• [GIVEN REQUEST]
Which lines in the items below contain the string "click"? Pick out each one and copy it.

• [RECORDS TO USE]
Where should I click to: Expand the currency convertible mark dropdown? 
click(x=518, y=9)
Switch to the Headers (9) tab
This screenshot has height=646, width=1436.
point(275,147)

• [WRITTEN SOLUTION]
Where should I click to: Expand the currency convertible mark dropdown? 
click(x=518, y=9)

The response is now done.